One thing we’re doing a lot for our customers is to create INSPIRE data sets from their original data. Usually these data sets are available in a specific national or organisation-specific schema and need to be restructured substantially to meet the INSPIRE requirements. This harmonisation process is one of the things that has given INSPIRE a bad reputation, as in that it is a complex and time-intensive endeavour.
Recently, we passed the 100-datasets-harmonised mark. As we usually track the effort needed for each of these projects, we now start to have a meaningful sample size to judge how much time the development of each of these transformation projects took – time to look at some numbers!

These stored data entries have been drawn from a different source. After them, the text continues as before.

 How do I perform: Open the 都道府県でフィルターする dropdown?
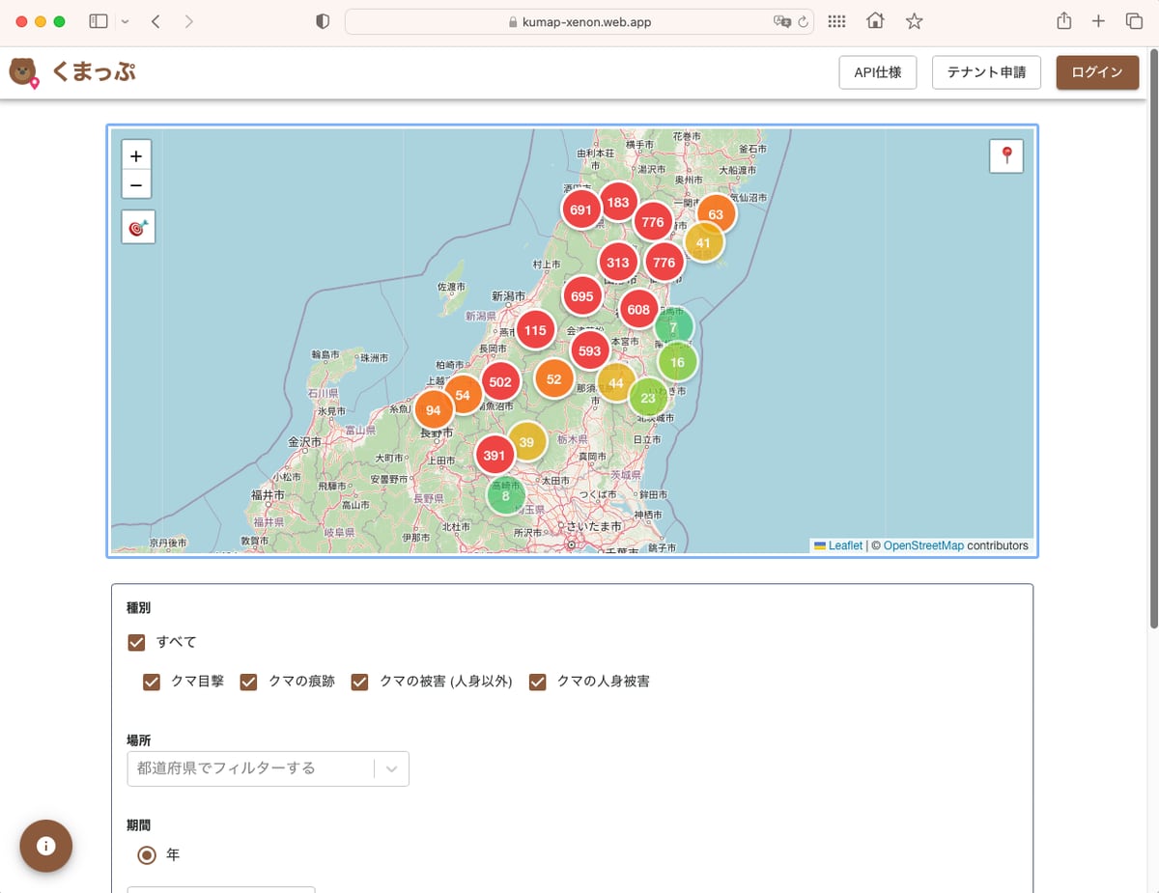click(268, 768)
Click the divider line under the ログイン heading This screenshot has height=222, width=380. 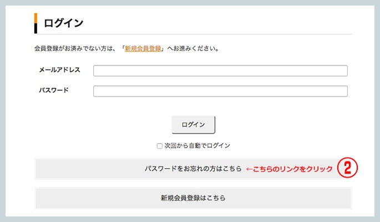(x=193, y=34)
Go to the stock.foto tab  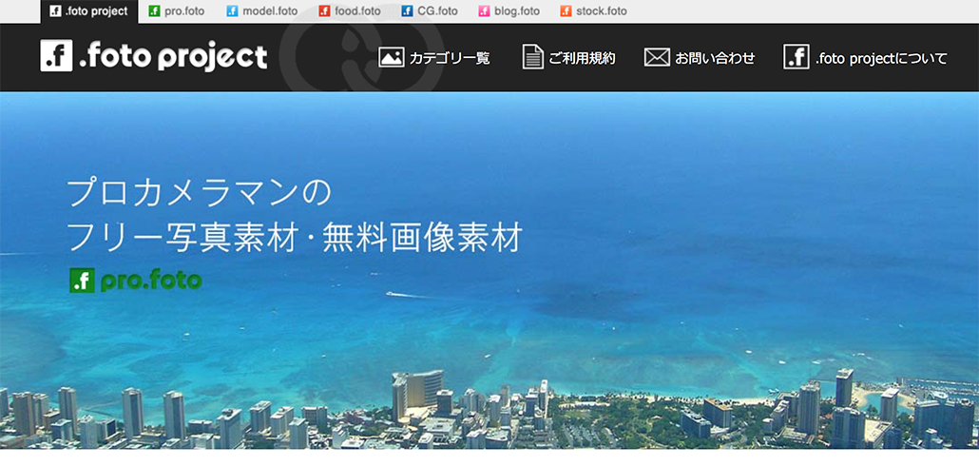tap(601, 11)
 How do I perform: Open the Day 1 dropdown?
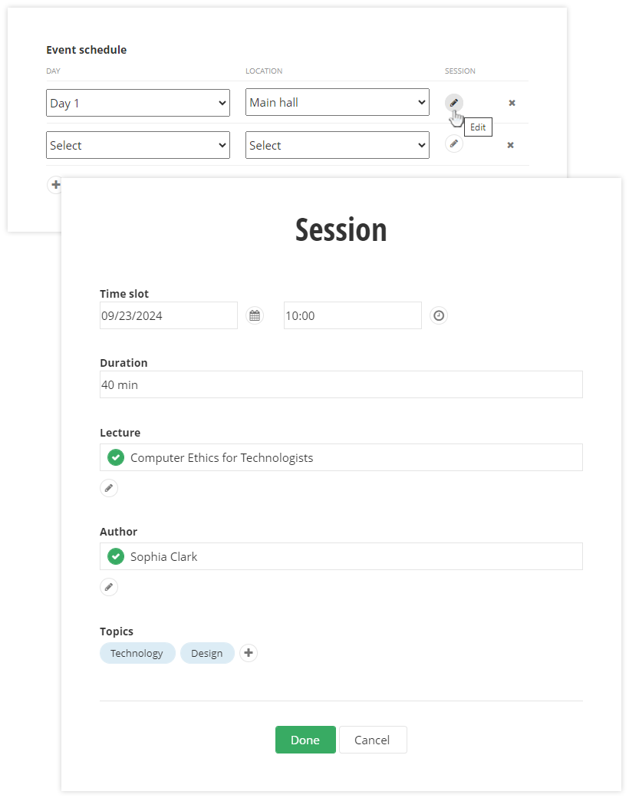pyautogui.click(x=138, y=103)
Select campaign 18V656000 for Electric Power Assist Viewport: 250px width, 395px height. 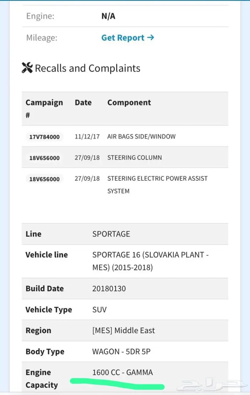[x=44, y=179]
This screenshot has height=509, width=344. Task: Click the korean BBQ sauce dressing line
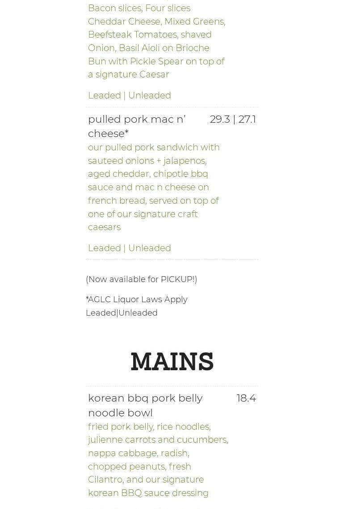coord(148,493)
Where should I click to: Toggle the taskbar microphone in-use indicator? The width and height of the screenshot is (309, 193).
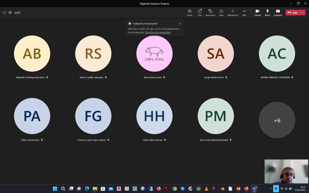click(276, 188)
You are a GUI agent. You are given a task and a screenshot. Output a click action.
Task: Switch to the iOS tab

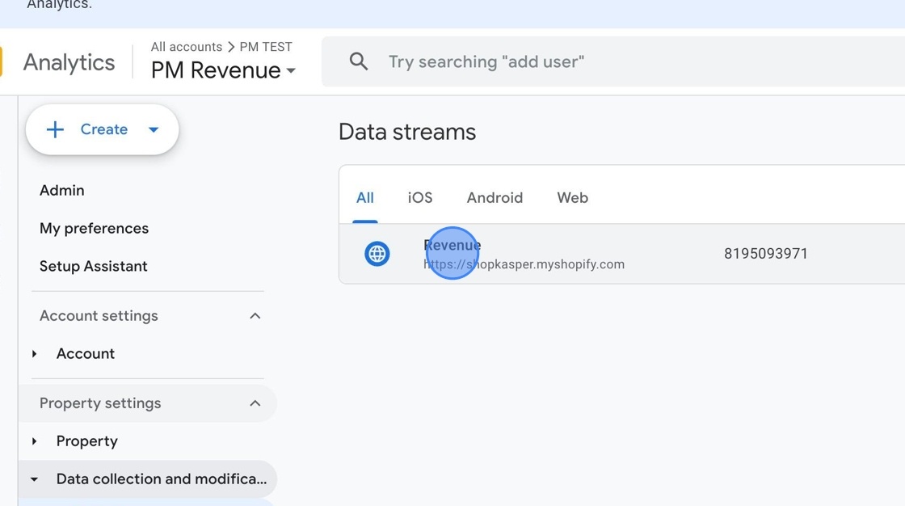coord(419,197)
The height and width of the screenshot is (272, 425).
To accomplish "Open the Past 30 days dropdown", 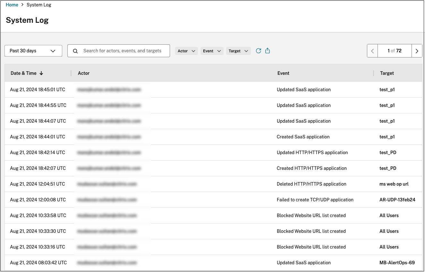I will (33, 51).
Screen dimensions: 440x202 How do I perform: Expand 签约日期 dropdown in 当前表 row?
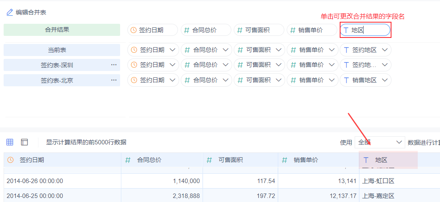172,50
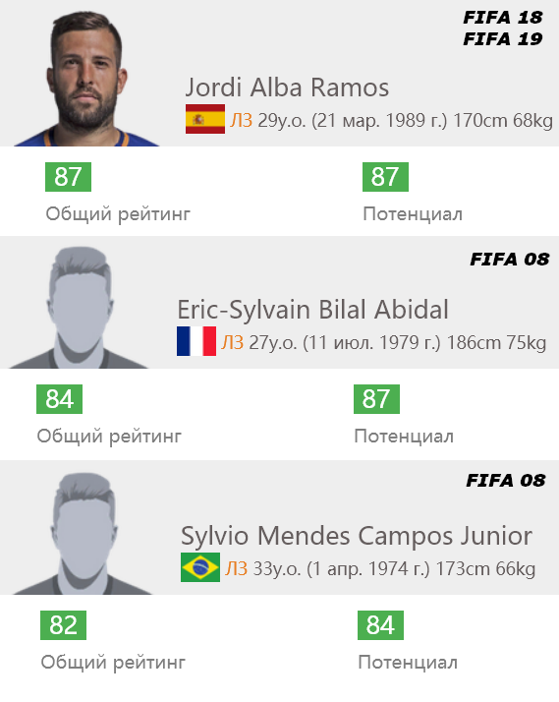Image resolution: width=559 pixels, height=702 pixels.
Task: Click the Spain flag icon
Action: click(x=205, y=119)
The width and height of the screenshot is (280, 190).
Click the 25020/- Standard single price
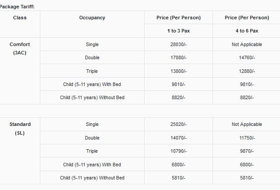tap(179, 124)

The data that we collect for every project includes the source schema, the target schema, the time spent and a few additional variables, such as schema complexity. In this post, we’re going to look at the mean time spent per target data model, we’ll look at the correlation between source model complexity and effort as well as simple counts.
The dataset
Out of all the projects we’ve done, 68 have time tracking records, and are related to INSPIRE – either they use one of the 34 core data specifications, or an extension of one of those.
As the graph shows, quite exactly half of the projects can be completed in 8 hours or less, while only very few projects took more than 64 hours to complete. 64 hours equal about 10 productive person days when we factor in some overhead.
After looking at the general effort distribution, we wanted to dig a bit deeper – which INSPIRE Annex themes create a lot of effort for us?
The range the graph shows is pretty wide. While Addresses, Transport Networks and Hydrography Networks are all in the 30+ hour range, most of the other themes show mean times of 5 to 20 hours of required effort. As the orange line in the graph indicates, the number of datasets we’ve included for a given target data model is in many cases very small (1-3), so these numbers are certainly not stable.
Maybe we need to look at the dataset from a different angle. As we often work on a fixed price basis, we want to make sure the estimates we give are reliable, so it is important for us to know what drives effort up. Thus, the next thing we look at is source data model complexity. We measure complexity using an arbitrary set of measures that tests existence of some model features (such as foreign key relationships and inheritance) as well as model size to give a number between 1 (e.g. a single shapefile) and 10 (massive model, with every modelling feature you can imagine).
This graph does show an interesting – and not really unexpected relationship. On the X-Axis, we can see the source model complexity, on the Y-Axis, we see the time spent for the projects. We indicate effort and complexity for each project with a blue dot, and the trendline with an orange dotted line. The relationship is pretty clear: The more complex the model, the higher the mean effort. The trendline is actually almost linear, and shows a growth from about 3 to 28 over the complexity range from 1 to 10 – which is a factor close to 10.
Our conclusions?
- Source model complexity is so far the best indicator for expected effort in a project;
- Effort varies a lot across different INSPIRE themes;
- Overall, more than half of the INSPIRE harmonisation projects can be completed in less than a day (caveat: we are quite experienced, so a person knowing less about INSPIRE and hale studio will need more time).
What are your experiences? How much time did you spend on transformation project setup?